La diferencia, según The Telegraph, está en el patrón y en el impacto diario de los síntomas. El estrés y el envejecimiento suelen causar fallos de atención, lentitud mental o irritabilidad pasajera, mientras que la demencia apunta a cambios persistentes, pérdida de empatía, olvidos completos y dificultades crecientes para mantener conversaciones, orientarse o realizar tareas habituales.
El trabajo alojado en PubMed Central sitúa esa distinción en un marco más amplio y recuerda, con datos citados de la Organización Mundial de la Salud (OMS), que más de 55 millones de personas viven con demencia en el mundo y que la cifra podría subir a 152 millones en 2050.
En The Telegraph, el neurocientífico Ahmad Khundakar, jefe de Ciencias Integradas de la Universidad de Teesside, resumió ese punto con una advertencia clínica: “En la demencia, existen diferencias sutiles pero importantes en los cambios que observamos”.
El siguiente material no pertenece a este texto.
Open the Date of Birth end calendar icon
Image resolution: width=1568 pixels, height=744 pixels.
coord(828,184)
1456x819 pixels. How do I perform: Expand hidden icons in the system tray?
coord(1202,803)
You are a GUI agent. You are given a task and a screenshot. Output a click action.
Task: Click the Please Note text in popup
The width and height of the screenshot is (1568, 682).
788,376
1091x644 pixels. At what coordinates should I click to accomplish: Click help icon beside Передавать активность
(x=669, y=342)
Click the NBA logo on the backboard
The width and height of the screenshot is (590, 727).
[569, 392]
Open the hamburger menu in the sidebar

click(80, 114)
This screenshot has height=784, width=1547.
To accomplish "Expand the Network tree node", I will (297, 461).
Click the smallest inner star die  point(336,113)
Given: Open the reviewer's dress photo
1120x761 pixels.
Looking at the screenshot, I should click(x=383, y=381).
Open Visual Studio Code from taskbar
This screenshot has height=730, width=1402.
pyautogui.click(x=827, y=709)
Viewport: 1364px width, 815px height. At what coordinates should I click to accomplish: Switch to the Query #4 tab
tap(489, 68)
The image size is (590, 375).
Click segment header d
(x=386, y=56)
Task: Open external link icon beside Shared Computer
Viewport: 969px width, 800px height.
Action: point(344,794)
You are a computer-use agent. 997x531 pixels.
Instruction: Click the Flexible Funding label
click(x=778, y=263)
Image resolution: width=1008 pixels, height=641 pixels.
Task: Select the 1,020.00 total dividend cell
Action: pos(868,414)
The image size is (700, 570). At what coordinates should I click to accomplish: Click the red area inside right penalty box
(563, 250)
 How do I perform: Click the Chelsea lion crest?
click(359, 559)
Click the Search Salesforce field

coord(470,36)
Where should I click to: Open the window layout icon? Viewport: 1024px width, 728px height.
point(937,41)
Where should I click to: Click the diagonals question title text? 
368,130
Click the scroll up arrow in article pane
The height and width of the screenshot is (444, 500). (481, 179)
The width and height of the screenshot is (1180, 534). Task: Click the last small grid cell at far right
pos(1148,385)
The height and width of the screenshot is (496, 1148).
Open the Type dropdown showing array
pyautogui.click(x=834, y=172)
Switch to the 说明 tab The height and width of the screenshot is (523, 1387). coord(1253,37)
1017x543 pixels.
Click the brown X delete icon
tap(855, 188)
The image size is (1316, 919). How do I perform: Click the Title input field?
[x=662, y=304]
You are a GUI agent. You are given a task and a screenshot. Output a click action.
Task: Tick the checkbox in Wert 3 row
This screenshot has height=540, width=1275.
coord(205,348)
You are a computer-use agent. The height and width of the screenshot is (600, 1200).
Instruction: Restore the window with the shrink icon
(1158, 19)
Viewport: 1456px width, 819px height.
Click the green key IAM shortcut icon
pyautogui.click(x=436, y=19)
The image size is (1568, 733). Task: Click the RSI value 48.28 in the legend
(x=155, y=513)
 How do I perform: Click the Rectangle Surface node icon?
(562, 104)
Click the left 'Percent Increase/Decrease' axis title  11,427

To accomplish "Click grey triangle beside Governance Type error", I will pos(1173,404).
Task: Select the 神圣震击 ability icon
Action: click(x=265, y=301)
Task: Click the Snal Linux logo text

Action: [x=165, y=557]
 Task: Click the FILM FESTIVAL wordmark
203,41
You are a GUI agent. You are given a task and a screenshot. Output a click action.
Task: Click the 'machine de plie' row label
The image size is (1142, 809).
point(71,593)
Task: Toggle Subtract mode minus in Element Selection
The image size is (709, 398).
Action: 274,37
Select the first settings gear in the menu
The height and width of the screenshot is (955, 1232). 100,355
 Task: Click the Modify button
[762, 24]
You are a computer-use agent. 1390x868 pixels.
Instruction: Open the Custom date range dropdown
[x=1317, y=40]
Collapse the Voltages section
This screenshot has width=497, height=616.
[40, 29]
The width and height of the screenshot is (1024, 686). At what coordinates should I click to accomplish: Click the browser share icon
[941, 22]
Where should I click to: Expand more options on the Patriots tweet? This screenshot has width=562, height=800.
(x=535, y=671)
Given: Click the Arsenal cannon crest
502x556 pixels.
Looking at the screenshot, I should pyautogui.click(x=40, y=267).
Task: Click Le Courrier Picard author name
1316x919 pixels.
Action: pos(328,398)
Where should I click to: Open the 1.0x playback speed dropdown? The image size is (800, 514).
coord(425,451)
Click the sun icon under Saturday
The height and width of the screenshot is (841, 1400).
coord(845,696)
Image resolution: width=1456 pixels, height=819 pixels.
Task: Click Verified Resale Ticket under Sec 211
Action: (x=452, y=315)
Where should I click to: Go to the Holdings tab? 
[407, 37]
Los expertos indicaron a The Telegraph que el estrés crónico puede elevar el cortisol durante periodos prolongados y reducir la capacidad de la corteza prefrontal para regular las respuestas emocionales, lo que favorece la irritabilidad. El mismo artículo añade que los cambios hormonales de la menopausia y la reducción de testosterona también pueden influir en ese malestar.
Esa explicación encuentra respaldo en el estudio publicado en PubMed Central, que describe cómo la combinación de niveles elevados de cortisol e inflamación sostenida puede dañar circuitos cerebrales vulnerables al estrés, mecanismos que forman parte de las vías biológicas asociadas al deterioro cerebral.
El artículo científico también cita hallazgos según los cuales ciertos patrones de cortisol pueden anticipar la aparición de demencia hasta 10 años antes del diagnóstico.
La gerontóloga Kerry Burnight dijo a The Telegraph que envejecer también trae problemas de salud, soledad y frustración, factores que pueden aumentar la irritación. Aun así, el artículo distingue esas reacciones de otro cambio más inquietante: la pérdida de empatía.
Khundakar explicó al medio que la demencia puede reducir la capacidad para regular emociones. Burnight señaló que los allegados suelen notar conductas extrañas o una distancia afectiva fuera de lo habitual.
Perder el teléfono y hallarlo al lado o entrar en una habitación sin recordar para qué suele responder más a problemas de atención que de memoria, según explicaron en The Telegraph. El estrés, la falta de sueño y la sobrecarga mental dificultan que el cerebro registre bien dónde dejó los objetos.
Burnight afirmó que, cuando una persona teme por su memoria, tiende a interpretar cada lapsus como una señal de alarma, aunque “normalmente, no pasa nada”. El criterio cambia cuando los errores alteran el significado de los objetos, como dejar las llaves en la heladera.
Khundakar marcó otra diferencia práctica: “En un envejecimiento saludable, las personas suelen recordar las cosas más tarde, mientras que con la demencia, las olvidan por completo”. El artículo de PubMed Central vincula ese deterioro con daño en el hipocampo, menor plasticidad sináptica y cambios cerebrales relacionados con la memoria.
La toma de decisiones impulsivas también puede aparecer bajo presión porque el cerebro en estado de alarma reduce el margen de la corteza prefrontal para planificar y evaluar consecuencias, según explicó Khundakar.
El descenso de la confianza, el aislamiento y la depresión forman otro bloque de riesgo. Burnight afirmó al medio británico: “Envejecer es difícil: tenemos que afrontar pérdidas, posiblemente dolor, y es fácil que nuestro mundo se vuelva más pequeño”.